**What the exercise asks**
Reproduce the data below verbatim, beginning at the line containing "The height and width of the screenshot is (480, 640)." and continuing through the line containing "center [621, 603].", including both of those lines and nothing else.

(Stored data)
# # # # # # #
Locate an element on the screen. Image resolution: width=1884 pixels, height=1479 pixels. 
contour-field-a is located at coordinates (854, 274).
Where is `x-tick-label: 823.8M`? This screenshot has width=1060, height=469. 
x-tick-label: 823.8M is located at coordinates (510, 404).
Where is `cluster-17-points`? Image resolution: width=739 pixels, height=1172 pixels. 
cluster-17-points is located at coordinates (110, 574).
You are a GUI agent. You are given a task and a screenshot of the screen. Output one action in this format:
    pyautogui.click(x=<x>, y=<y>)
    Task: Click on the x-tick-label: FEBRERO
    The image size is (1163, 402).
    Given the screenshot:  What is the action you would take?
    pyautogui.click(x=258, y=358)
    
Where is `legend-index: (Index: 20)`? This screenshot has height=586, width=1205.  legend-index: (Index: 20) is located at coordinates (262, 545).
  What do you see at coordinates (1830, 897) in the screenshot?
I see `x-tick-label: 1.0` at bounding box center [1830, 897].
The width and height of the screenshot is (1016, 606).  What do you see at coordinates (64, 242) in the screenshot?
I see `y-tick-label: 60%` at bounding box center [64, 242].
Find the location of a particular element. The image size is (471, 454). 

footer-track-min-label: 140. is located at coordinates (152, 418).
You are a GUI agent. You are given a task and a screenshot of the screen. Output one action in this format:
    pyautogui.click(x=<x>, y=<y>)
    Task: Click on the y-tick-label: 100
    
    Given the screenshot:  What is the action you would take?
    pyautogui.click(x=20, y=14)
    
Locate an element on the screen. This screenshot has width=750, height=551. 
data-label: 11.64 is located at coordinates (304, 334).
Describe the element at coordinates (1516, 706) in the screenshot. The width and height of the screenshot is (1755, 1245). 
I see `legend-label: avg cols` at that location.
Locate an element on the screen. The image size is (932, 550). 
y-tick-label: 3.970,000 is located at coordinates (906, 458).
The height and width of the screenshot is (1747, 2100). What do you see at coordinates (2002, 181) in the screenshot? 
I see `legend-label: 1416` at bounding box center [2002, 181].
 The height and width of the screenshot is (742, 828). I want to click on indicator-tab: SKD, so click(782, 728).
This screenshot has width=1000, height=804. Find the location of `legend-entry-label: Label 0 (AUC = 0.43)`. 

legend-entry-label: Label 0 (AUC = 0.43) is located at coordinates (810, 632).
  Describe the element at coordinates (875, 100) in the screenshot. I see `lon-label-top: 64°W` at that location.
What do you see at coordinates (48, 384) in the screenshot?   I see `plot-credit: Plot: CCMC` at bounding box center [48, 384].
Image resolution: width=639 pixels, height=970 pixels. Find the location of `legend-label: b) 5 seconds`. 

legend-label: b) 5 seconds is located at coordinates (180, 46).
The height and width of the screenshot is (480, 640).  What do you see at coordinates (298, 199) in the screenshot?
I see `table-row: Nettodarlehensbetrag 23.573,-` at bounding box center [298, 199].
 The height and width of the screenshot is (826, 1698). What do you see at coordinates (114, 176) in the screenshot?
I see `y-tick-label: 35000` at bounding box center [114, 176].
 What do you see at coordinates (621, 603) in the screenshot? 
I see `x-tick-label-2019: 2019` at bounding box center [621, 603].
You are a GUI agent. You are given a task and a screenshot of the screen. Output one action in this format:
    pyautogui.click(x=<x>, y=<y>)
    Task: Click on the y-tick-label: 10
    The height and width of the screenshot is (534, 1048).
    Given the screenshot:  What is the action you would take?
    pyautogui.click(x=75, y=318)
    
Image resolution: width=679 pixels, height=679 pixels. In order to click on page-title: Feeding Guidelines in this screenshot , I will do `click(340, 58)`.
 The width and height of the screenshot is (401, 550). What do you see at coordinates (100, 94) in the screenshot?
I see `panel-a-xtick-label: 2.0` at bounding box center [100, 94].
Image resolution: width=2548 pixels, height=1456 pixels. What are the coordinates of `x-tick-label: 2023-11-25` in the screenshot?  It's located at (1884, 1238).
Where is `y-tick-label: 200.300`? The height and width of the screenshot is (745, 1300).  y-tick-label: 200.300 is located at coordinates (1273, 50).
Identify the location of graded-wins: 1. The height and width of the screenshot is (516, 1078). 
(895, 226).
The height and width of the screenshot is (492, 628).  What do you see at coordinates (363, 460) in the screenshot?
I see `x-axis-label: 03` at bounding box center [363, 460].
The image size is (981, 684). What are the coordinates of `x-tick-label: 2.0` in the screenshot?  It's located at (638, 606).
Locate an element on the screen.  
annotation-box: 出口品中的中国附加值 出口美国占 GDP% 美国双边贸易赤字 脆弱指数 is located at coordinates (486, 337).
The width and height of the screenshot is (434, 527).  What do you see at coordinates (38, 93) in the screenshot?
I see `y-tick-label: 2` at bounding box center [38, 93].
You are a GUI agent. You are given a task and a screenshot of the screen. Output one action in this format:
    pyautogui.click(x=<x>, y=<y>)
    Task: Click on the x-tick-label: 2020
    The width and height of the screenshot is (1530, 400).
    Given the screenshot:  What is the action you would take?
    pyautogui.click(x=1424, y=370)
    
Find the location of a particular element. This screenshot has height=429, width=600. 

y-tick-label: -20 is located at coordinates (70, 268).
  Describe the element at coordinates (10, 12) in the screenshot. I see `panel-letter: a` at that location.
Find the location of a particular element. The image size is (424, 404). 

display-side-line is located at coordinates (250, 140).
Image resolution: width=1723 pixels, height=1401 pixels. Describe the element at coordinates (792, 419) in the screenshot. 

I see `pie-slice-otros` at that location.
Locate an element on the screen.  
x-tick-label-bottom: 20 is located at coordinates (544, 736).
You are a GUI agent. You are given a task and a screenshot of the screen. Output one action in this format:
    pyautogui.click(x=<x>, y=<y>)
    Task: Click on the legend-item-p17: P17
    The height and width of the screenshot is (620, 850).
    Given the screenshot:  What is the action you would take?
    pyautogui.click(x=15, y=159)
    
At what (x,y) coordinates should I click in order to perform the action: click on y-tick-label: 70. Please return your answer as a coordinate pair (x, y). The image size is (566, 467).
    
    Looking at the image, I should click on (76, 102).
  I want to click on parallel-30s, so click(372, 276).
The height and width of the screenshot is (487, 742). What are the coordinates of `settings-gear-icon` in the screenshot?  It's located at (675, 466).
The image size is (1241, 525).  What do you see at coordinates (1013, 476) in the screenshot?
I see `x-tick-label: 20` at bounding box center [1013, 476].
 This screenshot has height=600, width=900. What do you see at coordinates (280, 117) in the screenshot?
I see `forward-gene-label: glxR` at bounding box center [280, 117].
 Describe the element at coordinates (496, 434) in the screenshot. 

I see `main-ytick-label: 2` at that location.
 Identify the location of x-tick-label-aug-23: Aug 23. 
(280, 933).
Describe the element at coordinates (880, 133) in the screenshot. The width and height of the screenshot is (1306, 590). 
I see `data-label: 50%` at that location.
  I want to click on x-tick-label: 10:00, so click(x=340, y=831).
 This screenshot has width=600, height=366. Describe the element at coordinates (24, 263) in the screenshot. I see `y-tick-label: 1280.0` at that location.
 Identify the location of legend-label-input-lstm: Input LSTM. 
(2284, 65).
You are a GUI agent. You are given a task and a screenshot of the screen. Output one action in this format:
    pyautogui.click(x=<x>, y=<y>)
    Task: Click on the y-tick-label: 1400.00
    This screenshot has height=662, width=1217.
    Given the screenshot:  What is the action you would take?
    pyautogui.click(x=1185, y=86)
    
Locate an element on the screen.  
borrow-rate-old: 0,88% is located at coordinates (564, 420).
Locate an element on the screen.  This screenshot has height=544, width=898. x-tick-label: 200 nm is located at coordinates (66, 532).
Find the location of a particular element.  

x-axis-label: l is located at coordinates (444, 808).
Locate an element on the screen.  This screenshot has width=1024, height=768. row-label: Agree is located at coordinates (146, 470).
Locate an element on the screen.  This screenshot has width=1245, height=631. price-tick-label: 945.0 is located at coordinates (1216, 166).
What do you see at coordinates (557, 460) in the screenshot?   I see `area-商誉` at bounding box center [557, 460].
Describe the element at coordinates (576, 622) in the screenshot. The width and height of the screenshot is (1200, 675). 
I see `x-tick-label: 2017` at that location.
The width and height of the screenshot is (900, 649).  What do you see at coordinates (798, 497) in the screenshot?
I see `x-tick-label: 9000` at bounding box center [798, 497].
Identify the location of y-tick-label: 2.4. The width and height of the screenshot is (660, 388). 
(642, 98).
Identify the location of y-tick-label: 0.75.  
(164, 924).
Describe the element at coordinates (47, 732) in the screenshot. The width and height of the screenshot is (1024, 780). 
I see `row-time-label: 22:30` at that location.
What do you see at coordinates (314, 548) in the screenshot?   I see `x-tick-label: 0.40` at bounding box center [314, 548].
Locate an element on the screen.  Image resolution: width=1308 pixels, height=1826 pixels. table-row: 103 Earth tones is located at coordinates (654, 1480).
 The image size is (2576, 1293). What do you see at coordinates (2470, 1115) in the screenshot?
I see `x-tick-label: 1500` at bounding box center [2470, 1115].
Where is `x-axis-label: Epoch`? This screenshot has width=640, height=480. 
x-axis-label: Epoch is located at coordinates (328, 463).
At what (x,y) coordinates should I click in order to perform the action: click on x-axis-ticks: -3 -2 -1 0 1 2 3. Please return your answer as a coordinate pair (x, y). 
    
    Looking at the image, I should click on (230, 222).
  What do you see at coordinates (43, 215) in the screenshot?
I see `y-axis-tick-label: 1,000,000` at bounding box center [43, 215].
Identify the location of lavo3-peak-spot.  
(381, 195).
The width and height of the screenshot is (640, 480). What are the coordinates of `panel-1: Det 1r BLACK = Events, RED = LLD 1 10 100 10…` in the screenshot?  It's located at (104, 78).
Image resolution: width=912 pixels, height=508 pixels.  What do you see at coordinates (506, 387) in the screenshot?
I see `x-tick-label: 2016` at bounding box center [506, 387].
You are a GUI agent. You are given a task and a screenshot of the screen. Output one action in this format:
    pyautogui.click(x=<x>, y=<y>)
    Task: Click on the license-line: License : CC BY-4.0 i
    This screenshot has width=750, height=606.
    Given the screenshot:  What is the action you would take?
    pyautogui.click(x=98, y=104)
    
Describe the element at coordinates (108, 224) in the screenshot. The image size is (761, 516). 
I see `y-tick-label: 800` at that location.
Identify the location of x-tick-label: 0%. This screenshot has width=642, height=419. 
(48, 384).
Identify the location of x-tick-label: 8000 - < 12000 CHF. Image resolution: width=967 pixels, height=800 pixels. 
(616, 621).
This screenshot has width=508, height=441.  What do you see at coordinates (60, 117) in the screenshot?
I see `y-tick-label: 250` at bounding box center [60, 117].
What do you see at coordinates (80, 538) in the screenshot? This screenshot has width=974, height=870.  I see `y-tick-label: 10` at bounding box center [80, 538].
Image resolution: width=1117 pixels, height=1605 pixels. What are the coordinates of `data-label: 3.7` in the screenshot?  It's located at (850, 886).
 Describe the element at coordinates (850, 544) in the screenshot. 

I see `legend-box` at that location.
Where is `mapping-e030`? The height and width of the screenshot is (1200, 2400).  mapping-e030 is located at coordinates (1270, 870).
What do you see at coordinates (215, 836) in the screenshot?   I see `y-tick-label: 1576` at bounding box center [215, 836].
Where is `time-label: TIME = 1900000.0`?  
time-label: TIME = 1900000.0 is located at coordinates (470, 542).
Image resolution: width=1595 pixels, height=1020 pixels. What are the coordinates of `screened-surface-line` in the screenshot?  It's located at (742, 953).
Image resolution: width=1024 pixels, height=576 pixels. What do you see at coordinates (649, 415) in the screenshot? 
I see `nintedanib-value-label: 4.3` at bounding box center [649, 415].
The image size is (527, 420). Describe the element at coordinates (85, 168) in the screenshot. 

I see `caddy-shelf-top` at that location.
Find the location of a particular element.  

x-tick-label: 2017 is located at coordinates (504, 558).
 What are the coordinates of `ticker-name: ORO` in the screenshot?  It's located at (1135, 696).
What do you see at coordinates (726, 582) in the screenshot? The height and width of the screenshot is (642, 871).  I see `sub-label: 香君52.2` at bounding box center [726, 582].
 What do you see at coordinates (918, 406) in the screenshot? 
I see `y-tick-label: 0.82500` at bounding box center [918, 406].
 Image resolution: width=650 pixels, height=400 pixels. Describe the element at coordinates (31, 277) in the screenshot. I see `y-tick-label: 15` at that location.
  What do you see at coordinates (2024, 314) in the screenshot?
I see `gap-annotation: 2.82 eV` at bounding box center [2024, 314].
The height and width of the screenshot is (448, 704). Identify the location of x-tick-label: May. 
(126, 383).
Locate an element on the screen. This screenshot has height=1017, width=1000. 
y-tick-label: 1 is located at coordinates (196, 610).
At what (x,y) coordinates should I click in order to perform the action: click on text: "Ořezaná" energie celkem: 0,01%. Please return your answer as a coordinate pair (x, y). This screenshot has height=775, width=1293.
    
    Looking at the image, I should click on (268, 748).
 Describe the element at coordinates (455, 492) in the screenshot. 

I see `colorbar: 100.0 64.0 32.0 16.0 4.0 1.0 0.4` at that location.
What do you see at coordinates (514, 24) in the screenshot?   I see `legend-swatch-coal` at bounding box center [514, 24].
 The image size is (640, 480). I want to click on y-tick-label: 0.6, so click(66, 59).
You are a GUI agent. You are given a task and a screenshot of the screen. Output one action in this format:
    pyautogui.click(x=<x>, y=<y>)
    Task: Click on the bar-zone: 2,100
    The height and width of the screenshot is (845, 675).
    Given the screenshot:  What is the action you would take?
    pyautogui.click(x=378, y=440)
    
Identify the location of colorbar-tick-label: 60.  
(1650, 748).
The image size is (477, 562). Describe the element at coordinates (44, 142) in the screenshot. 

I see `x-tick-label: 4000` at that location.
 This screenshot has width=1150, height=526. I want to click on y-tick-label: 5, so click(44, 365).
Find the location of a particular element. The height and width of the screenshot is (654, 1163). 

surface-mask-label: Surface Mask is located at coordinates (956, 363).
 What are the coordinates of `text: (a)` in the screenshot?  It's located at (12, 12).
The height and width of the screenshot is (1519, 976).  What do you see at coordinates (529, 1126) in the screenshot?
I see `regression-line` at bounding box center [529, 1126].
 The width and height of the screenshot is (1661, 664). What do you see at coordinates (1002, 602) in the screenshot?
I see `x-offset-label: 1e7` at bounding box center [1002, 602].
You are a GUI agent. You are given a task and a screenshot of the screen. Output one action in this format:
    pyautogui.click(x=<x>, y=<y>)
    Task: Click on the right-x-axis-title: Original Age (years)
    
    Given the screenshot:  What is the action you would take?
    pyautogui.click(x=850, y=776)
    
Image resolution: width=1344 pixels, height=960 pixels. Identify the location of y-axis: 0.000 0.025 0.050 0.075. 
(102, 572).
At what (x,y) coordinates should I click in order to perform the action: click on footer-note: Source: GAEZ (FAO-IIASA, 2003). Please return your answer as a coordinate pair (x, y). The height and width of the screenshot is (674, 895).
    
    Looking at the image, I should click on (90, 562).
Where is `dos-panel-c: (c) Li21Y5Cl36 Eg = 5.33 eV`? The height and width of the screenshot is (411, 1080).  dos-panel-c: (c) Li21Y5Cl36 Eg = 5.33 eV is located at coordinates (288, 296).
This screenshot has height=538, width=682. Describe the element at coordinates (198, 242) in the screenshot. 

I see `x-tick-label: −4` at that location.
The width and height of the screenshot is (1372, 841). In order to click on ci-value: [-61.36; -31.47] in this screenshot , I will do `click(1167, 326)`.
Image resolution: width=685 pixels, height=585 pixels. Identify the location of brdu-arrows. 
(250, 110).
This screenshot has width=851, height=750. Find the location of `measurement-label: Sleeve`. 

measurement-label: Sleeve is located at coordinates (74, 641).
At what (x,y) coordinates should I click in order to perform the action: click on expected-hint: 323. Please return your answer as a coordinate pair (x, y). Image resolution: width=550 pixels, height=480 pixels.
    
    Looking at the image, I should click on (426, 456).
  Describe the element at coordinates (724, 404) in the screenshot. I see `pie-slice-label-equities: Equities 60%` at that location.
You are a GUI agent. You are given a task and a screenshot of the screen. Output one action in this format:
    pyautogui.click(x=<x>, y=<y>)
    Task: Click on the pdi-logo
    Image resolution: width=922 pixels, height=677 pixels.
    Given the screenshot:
# # # # # # #
**Answer section**
The height and width of the screenshot is (480, 640).  What do you see at coordinates (298, 199) in the screenshot?
I see `table-row: Nettodarlehensbetrag 23.573,-` at bounding box center [298, 199].
 The height and width of the screenshot is (826, 1698). What do you see at coordinates (114, 176) in the screenshot?
I see `y-tick-label: 35000` at bounding box center [114, 176].
 What do you see at coordinates (621, 603) in the screenshot? 
I see `x-tick-label-2019: 2019` at bounding box center [621, 603].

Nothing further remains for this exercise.